Over the course of the 2017 I’ve spent a little time in Manchester, as a result developing a keen fondness for the city that I now find myself pondering when my next visit will be. Manchester’s beer scene is buzzing right now, surely, it’s the diversity that makes it an exciting one. Evidently there is a perfect balance of supporting local brewers and attracting breweries from far and wide here in this metropolis. If you’re a fan of the Stone Roses then you’ll know Manchester has got everything…except a beach!

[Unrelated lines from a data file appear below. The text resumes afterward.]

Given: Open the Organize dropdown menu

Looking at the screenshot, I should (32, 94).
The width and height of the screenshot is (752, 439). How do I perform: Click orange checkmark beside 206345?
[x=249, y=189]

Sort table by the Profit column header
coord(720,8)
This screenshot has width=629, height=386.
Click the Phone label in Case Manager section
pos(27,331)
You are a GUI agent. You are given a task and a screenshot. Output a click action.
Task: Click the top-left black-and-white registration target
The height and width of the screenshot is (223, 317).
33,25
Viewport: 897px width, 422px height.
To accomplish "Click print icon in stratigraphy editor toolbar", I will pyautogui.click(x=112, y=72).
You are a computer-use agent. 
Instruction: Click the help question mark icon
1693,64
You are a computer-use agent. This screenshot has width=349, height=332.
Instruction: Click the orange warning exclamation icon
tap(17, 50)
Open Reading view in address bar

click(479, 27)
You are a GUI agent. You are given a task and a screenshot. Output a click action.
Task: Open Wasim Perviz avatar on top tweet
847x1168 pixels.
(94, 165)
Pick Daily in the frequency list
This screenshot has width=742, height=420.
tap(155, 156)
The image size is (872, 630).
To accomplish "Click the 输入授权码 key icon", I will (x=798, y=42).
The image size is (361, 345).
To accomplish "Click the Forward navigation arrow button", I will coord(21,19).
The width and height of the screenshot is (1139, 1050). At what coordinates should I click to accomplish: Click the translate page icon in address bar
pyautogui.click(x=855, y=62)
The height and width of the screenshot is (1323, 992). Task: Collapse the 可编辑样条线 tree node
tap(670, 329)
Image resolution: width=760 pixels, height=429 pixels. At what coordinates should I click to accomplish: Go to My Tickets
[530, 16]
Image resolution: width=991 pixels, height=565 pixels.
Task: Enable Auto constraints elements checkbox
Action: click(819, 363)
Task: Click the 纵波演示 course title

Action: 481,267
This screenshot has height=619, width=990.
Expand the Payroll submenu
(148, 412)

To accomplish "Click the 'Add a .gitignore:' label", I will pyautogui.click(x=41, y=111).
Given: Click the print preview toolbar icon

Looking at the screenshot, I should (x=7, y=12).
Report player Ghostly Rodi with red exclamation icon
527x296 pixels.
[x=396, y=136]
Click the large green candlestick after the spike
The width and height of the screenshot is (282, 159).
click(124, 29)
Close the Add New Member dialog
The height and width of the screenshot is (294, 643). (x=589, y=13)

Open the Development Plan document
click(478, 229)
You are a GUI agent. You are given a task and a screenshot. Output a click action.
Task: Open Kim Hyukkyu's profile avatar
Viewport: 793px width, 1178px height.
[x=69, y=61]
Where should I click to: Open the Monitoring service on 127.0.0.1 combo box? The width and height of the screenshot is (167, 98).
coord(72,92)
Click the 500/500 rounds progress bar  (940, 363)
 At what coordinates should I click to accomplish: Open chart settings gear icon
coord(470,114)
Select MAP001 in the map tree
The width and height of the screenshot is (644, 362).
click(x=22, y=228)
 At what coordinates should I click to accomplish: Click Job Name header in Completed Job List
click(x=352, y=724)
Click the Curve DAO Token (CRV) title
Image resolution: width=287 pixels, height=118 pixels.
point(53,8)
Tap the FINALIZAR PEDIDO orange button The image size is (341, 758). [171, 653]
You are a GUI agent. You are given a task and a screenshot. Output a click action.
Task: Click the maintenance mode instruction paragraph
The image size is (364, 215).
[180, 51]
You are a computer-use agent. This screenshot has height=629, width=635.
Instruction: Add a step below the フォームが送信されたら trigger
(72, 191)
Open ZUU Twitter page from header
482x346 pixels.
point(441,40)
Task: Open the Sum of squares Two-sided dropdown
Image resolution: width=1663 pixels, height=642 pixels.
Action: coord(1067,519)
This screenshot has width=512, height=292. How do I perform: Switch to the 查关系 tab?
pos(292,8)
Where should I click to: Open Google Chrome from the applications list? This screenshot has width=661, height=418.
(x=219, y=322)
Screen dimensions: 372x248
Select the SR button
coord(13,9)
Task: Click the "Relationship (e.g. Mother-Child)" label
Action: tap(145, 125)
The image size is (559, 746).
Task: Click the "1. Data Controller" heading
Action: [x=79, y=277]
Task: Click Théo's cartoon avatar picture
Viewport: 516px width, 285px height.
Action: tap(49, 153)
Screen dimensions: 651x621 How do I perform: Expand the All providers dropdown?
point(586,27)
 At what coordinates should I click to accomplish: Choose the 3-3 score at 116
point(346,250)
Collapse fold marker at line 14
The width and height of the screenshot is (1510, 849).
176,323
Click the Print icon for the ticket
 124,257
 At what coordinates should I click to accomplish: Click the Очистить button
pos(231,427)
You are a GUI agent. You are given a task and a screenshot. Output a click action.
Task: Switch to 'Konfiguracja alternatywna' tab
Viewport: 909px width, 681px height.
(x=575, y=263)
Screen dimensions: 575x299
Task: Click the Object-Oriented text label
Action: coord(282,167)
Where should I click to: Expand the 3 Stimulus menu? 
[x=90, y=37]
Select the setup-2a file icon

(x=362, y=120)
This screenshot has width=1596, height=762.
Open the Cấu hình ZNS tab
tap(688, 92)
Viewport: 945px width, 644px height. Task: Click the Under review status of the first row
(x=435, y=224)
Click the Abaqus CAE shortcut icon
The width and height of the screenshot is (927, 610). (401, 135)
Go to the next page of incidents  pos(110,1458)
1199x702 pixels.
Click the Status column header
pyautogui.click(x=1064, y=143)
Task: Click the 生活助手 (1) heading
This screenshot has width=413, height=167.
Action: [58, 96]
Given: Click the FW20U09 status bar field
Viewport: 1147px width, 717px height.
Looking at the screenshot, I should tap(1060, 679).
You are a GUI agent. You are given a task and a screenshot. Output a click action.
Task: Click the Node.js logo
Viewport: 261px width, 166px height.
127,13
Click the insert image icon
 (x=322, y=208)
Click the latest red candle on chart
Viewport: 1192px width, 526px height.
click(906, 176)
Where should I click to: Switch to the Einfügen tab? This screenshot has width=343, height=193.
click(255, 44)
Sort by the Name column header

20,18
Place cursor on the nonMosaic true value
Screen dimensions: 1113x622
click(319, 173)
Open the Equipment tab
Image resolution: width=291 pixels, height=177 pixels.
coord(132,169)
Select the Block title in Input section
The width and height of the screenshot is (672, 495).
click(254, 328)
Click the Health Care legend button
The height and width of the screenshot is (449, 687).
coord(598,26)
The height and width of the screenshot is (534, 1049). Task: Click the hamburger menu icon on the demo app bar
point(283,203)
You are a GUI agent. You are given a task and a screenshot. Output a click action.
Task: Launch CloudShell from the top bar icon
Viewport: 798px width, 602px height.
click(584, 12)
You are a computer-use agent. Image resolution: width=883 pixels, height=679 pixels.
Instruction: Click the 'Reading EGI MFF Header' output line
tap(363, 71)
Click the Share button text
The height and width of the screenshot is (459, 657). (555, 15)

In truth I would love to take snippets of IMBC and implement those for the soon to be approaching Stourbridge Beer Festival. Whether those are realistic wishes are probably as likely as West Bromwich Albion winning the FA Cup! Not that I’m digging ourselves out, because we have made so much headway despite a much more limited capacity and budget when compared to IMBC, the sheer scale and quirkiness as you’ve probably gathered was pretty epic. Most notably cast your mind back to 2016 and in particular our introduction of 6 key-keg served real ales from local craft breweries two. Fast forward 12 months we doubled the quantity purely thanks to how well you lot received this new addition to the line-up.
It’s all about rolling with the times, something we as a branch are keen to highlight and thankfully Stourbridge Beer Festival goes from strength to strength each year and is hugely popular in the local community. At the time of reading this, organising for #SBF18 will already be several months in motion and as always, we’ve taken on board your comments from last year to hopefully ensure we deliver a successful beer festival, I’m certain we can count on your support come April. For many of you, I will see you there!